(Pixel coordinate grounding data)
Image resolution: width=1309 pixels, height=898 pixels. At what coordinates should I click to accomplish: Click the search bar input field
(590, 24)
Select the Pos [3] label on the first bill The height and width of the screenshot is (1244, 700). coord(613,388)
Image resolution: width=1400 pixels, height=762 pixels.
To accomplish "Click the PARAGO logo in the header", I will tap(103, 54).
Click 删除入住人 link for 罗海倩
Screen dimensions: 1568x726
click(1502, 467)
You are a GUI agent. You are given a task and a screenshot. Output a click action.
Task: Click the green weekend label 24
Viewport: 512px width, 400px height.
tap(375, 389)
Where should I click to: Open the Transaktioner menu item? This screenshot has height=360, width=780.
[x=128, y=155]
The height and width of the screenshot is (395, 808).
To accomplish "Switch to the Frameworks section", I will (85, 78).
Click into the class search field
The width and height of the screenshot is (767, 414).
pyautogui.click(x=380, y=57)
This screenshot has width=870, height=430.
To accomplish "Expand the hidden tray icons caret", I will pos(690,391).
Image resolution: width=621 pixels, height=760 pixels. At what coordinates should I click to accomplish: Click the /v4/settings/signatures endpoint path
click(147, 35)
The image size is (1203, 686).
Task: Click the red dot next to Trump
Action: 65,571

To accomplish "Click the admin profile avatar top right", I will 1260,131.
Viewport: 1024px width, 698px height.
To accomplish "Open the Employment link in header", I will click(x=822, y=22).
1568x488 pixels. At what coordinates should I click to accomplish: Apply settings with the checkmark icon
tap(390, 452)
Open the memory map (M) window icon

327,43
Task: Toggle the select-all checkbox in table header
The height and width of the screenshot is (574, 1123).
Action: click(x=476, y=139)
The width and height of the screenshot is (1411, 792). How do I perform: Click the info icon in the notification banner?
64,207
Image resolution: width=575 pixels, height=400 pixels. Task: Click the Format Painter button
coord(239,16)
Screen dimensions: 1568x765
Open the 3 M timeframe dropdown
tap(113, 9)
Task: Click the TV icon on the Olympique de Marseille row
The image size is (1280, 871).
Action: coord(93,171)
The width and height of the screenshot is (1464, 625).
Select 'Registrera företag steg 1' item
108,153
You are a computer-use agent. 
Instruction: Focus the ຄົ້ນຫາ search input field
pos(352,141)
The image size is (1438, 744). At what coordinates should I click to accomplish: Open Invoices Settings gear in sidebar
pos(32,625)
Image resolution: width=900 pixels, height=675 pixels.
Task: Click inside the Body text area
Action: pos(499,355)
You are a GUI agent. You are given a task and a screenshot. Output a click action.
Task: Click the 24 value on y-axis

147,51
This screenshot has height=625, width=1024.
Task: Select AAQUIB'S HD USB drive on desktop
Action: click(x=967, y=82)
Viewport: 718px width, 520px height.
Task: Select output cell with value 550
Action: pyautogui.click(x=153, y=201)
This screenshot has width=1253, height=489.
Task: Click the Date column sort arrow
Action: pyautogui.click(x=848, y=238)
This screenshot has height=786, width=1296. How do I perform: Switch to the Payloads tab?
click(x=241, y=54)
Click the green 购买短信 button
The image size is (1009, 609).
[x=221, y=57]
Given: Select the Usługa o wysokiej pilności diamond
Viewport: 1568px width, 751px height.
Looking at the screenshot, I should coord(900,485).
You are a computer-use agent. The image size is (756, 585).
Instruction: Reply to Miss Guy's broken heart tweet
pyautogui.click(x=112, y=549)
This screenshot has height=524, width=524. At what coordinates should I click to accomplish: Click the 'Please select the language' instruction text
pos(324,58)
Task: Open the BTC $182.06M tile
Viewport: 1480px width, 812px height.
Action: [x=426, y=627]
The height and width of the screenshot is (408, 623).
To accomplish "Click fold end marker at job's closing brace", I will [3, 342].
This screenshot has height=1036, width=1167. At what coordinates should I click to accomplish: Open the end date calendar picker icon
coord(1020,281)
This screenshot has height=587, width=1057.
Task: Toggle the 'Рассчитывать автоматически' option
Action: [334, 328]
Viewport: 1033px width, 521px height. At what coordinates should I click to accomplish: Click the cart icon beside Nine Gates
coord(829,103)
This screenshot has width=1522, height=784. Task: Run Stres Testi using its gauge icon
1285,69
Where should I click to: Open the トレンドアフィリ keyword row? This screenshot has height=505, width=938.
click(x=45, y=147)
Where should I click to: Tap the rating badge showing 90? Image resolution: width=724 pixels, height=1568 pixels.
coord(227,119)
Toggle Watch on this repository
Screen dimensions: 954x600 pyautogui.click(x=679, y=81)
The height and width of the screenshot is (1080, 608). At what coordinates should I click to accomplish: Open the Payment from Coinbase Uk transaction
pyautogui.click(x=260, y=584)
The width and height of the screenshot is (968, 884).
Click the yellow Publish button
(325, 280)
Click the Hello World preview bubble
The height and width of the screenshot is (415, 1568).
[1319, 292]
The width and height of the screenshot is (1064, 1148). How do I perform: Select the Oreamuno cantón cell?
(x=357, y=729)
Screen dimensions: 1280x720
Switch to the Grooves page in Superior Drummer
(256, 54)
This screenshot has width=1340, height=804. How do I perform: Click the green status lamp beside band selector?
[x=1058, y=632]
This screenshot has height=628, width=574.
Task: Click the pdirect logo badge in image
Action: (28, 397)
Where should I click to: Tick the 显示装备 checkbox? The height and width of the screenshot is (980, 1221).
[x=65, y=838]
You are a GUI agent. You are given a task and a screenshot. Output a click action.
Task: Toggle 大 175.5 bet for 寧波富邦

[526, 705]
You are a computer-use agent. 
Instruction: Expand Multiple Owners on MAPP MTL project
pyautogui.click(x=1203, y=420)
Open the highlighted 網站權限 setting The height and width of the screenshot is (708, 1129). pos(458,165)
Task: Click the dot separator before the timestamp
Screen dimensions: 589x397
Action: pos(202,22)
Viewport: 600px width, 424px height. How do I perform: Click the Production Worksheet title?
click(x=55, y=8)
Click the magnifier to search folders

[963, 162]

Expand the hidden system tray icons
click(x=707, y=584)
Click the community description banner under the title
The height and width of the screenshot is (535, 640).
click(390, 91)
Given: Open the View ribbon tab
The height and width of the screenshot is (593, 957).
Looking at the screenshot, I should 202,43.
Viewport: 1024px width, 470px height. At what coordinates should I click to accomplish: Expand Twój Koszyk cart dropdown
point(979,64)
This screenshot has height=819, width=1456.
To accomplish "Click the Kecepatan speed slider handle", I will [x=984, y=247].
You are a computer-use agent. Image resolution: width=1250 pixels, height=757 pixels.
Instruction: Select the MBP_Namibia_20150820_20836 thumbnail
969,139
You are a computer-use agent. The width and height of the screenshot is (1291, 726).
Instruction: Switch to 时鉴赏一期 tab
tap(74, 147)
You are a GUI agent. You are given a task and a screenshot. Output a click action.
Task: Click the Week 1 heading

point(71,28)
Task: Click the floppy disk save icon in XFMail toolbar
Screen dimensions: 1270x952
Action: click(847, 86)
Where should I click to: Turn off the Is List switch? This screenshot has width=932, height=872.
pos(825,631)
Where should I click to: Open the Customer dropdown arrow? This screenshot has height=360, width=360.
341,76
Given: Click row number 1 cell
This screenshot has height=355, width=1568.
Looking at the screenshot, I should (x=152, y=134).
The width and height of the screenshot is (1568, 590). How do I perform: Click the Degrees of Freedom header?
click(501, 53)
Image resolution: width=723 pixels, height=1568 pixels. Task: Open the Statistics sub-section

Task to complete: For every line of the records that has the word "label" in it, make a copy.

Answer to the exercise:
Select the Pos [3] label on the first bill The height and width of the screenshot is (1244, 700). coord(613,388)
Task: Click the green weekend label 24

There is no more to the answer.